Research reportMolecular biology of 5-HT receptors
Introduction
Serotonin (5-hydroxytryptamine; 5-HT) as a neurotransmitter acts via membrane receptors in the central nervous (CNS) and the peripheral nervous system (PNS), as well as in non-neuronal tissues (e.g. blood, gastro intestinal, endocrine, sensory and cardiovascular systems, to name a few). 5-HT is one of the oldest neurotransmitters/hormones in evolution, and its receptors are estimated to have appeared 700–800 Mio years in single cell eukaryotes such as paramecia; 5-HT receptors are found in such diverse species from planaria, c. Elegans, and drosophila to man are, and are rather well conserved.

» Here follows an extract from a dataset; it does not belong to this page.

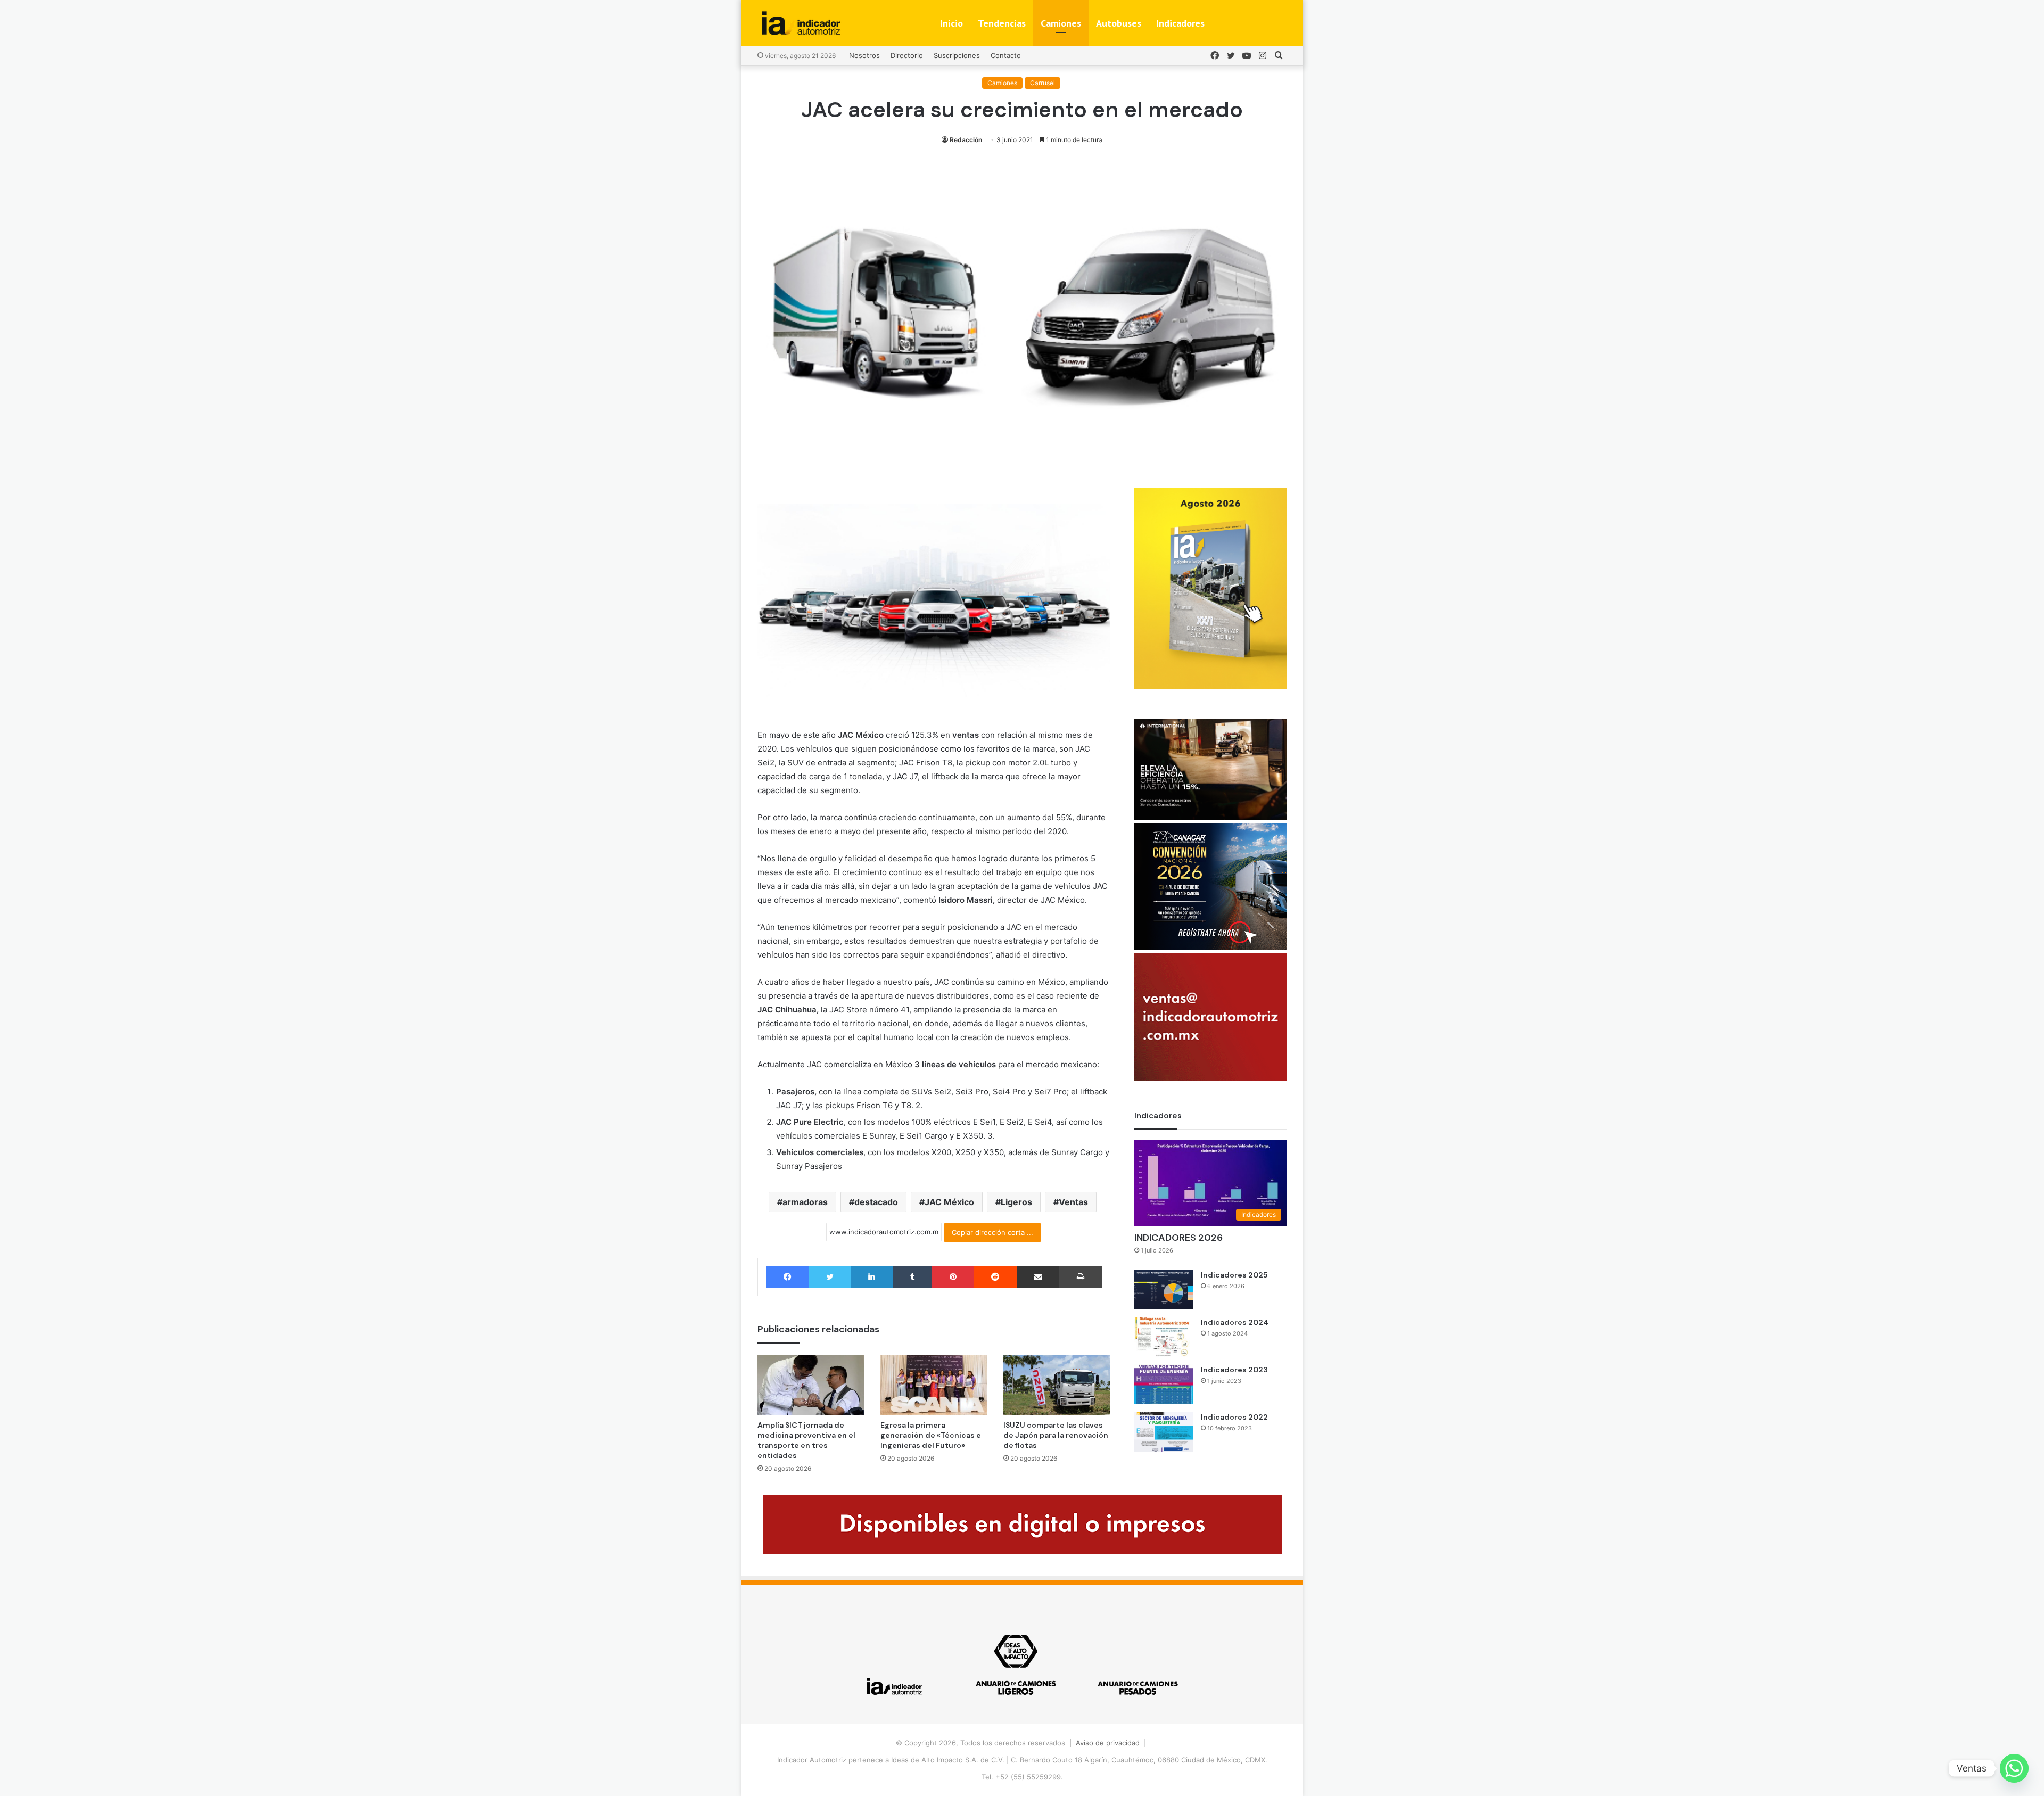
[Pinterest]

This may explain why 5-HT interacts with such a diversity of receptors of the G-protein-coupled family and the ligand-gated family, similarly to acetylcholine, GABA or glutamate, but with more receptor subtypes and a larger diversity at play. They may actually have been amongst the first rhodopsin-like receptors reacting to a chemical. The major classes of 5-HT receptors must have diverged about 750 millions years ago, long before cholinergic, adrenergic or dopaminergic receptors, although the GPCR family may date from >1 billion years. Serotonin was first described as enteramine, which was isolated from the gut in the 1930s by Ersparmer and colleagues and shown to cause contraction of the uterus. 5-HT was rediscovered in the 1940s by Irvin Page's group in the circulation and called serotonin, based on its vasoconstrictor features (although it also relaxes blood vessels); eventually Maurice Rapport purified, crystallized and characterized the molecule from vast amounts of blood. Rapport found that enteramine and serotonin covered the same entity, namely 5-hydroxytryptamine, which indeed contained an indole as already suggested by Ersparmer and eventually the two groups came to the same conclusion. The availability of synthetic 5-HT was the real start of the 5-HT saga in pharmacological terms.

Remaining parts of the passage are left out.